Shah Rukh
Khan is the market. He does not merely use market forces, he embodies
them. He represents the market's best foot forward, he exemplifies
what the market can do for us. He is a giant shining billboard for the
market where glitter co-exists with good times and fame sits well with
family. He sits so effortlessly with business because he makes it look
good. We are seduced by his charm into wanting and buying. The market
persona has been constructed, even if unconsciously out of all
elements available to him.
The roles he has played, especially the Raj/Rahul persona that
made him a superstar were evangelists for modernity. In films like
DDLJ, DTPH, Mohabattein and to a lesser extent, Pardes, he played the
Pied Piper of modernity, showing us how the modern was nothing but a
distillation of the traditional.
Raj in DDLJ tells us how desire in its purest form can melt all
forces of the past. In Mohabattein, his character is even more naked
in his espousal of individual desire and it is fitting that he takes
over from Amitabh Bachchan as the principal, signifying that the
present has subsumed the past and is its legitimate representative. By
dismantling the restrictive confines of the past, the individual is
rendered free to seek definition through his desires.
Even
in off-beat roles exploring the darker side of desire, it is notable
that his characters no larger try for legitimacy than the intensity of
desire itself. In Baazigar the desire for revenge made him worse than
his enemy and in Darr and Anjaam, the desire has no larger
justification whatsoever. The individual in this films is driven
because of desire and the audience is recruited to cheer.
The recent roles of Shah
Rukh have now evolved into a comfortable representation of the market.

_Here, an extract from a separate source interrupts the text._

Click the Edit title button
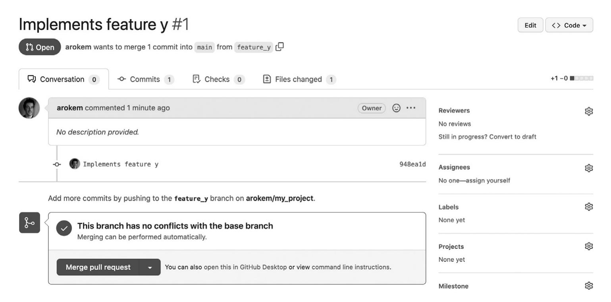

Om Shanti Om is the celebration of a market where the past is no
longer a time, but a look. The individual is sufficiently detached
from the past so as to be able to play with it. The past can be bought
now as a shirt, then again as a hair style.
If Amitabh Bachchan's Vijay was an individual
seething in an effort to become one under the crushing weight of
failed father figures, Shah Rukh's Rahul has rendered himself free of
the past and lives in what someone has called an ever present. Add to
this, his real life story and persona and you have a compelling
portrait of man-as-market.
Bereft of ideology, lacking a centre or core, brand SRK is the
distillation of all that we want to be projected on the 70 mm screen
called Shah Rukh Khan. Shah Rukh does not merely advertise brands, he
is the best advertisement for where it all comes from the market.